## Task to carry out
Starting with the line that contains "The width and height of the screenshot is (1568, 656).", give again exactly and only each line through the end of the records; include the last line and exclude pictures.

## Data records
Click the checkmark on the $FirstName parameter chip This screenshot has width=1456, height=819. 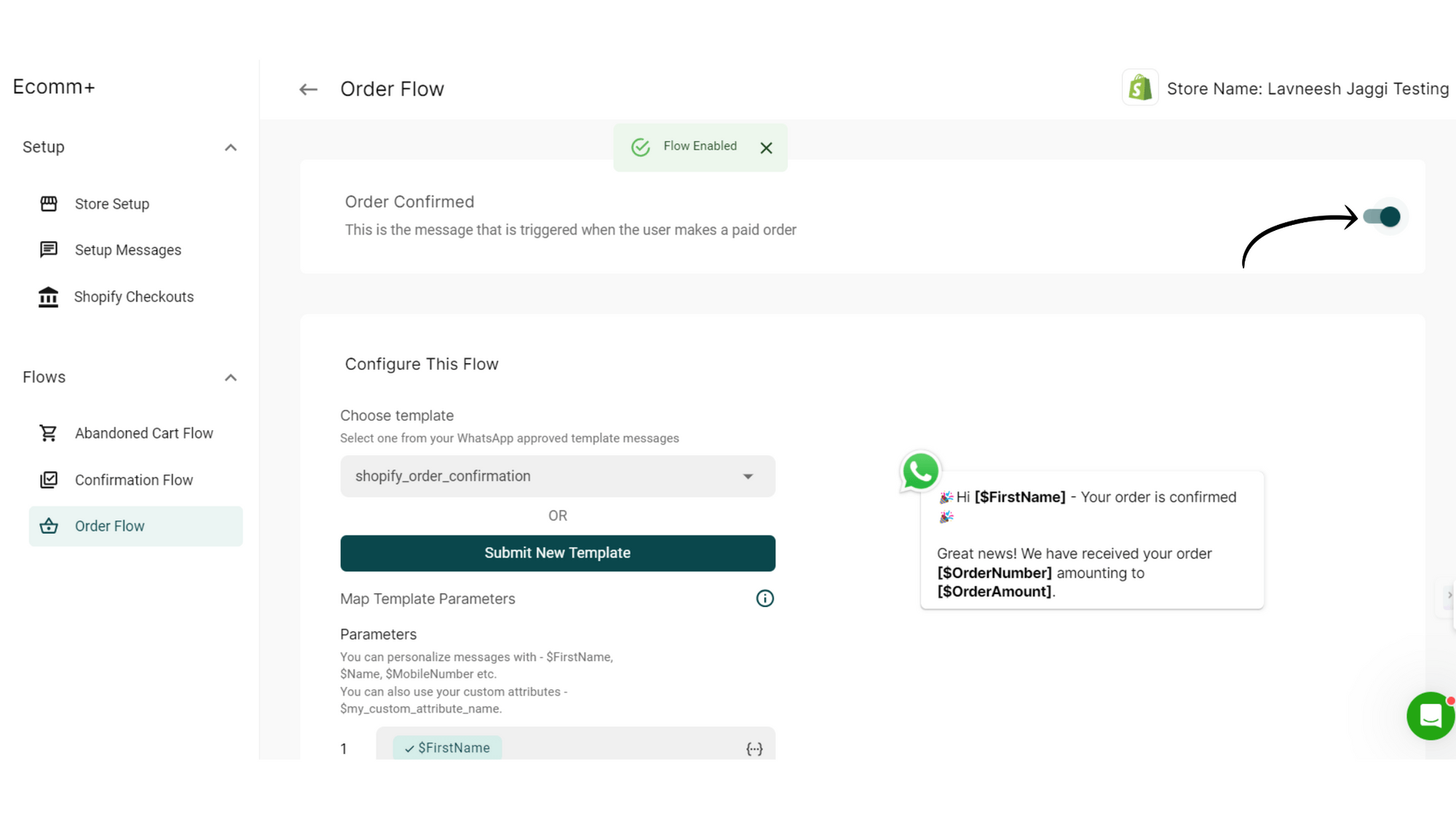point(408,748)
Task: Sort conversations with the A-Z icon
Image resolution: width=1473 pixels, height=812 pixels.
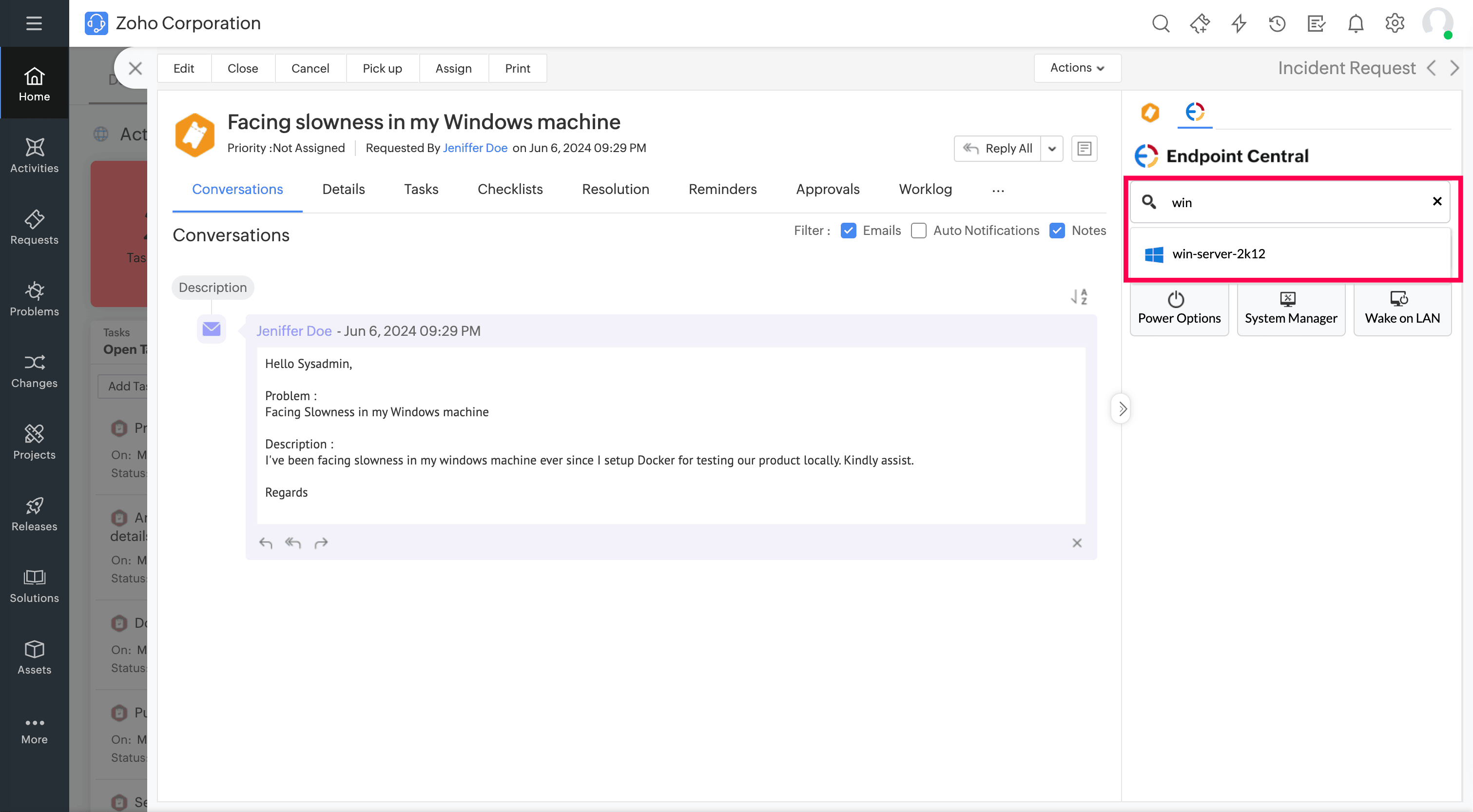Action: coord(1079,296)
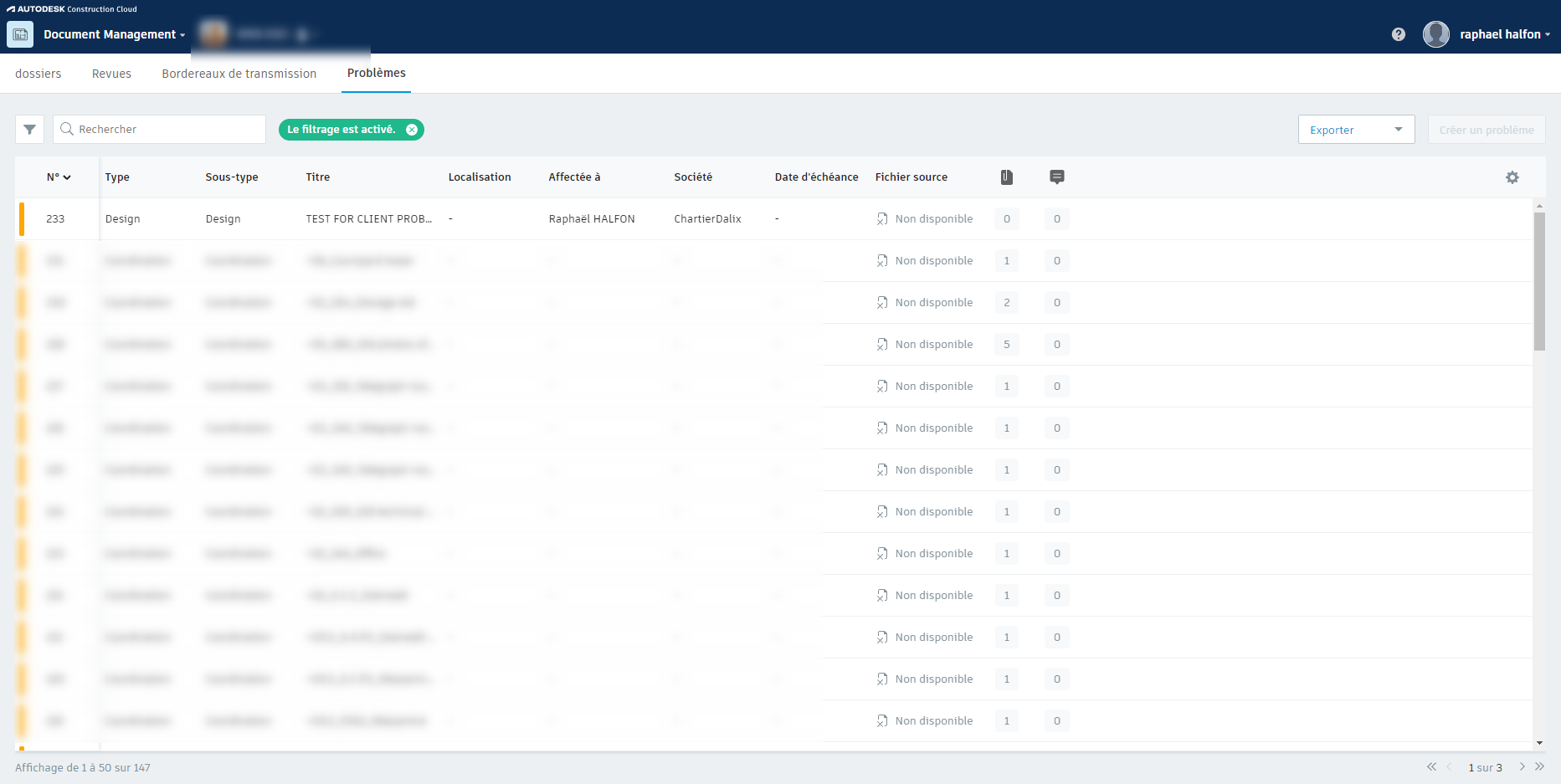The width and height of the screenshot is (1561, 784).
Task: Open the help question mark icon
Action: [x=1398, y=34]
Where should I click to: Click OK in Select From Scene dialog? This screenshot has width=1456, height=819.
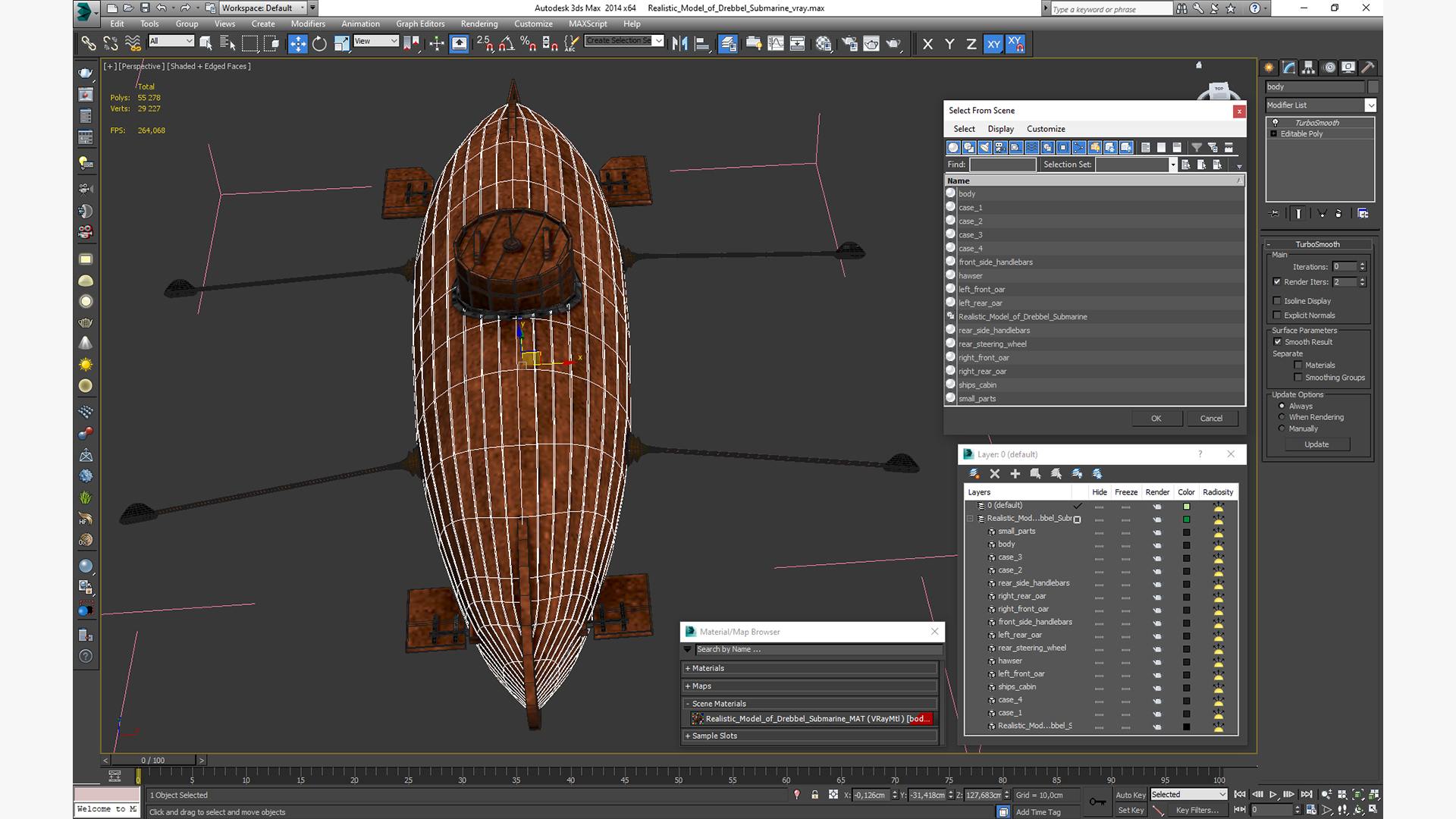(x=1156, y=419)
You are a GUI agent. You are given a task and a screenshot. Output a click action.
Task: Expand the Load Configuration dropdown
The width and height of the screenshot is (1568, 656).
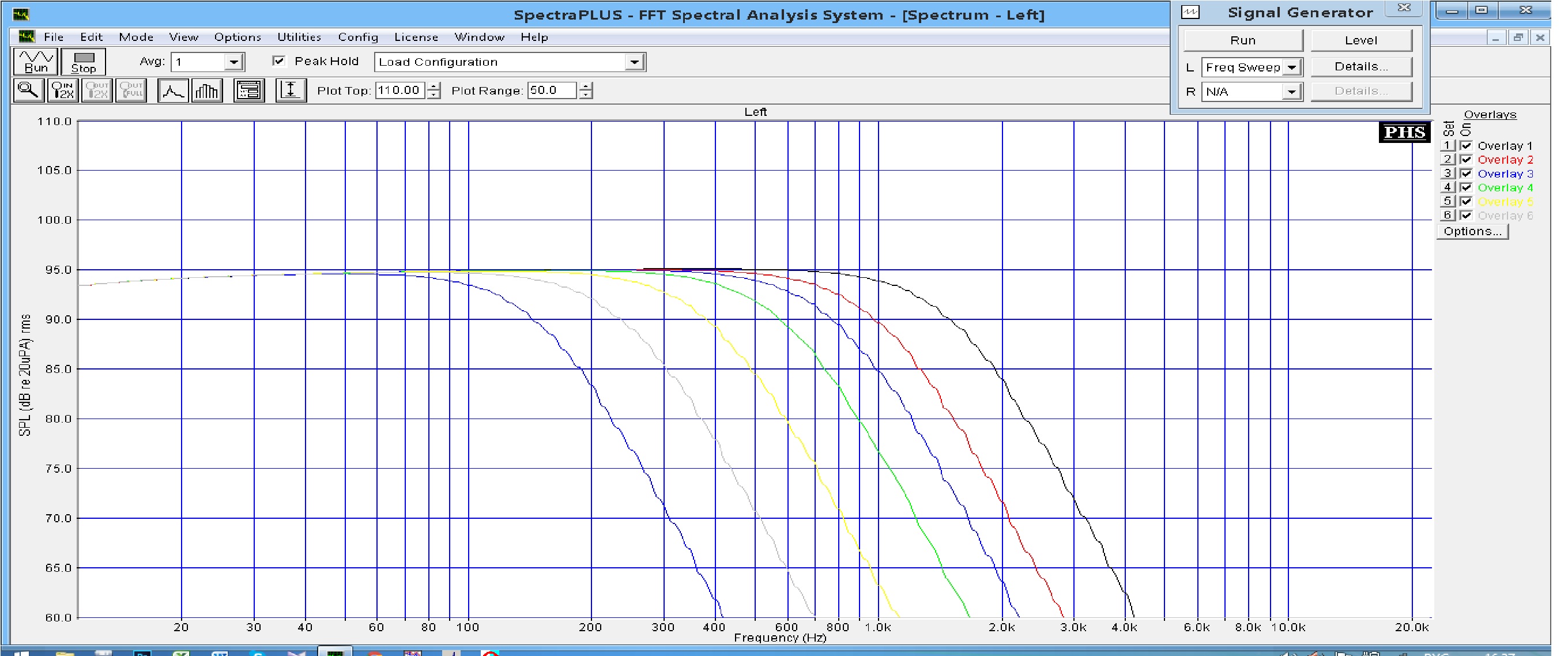tap(634, 62)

## Response to this task
The width and height of the screenshot is (1568, 656).
tap(634, 62)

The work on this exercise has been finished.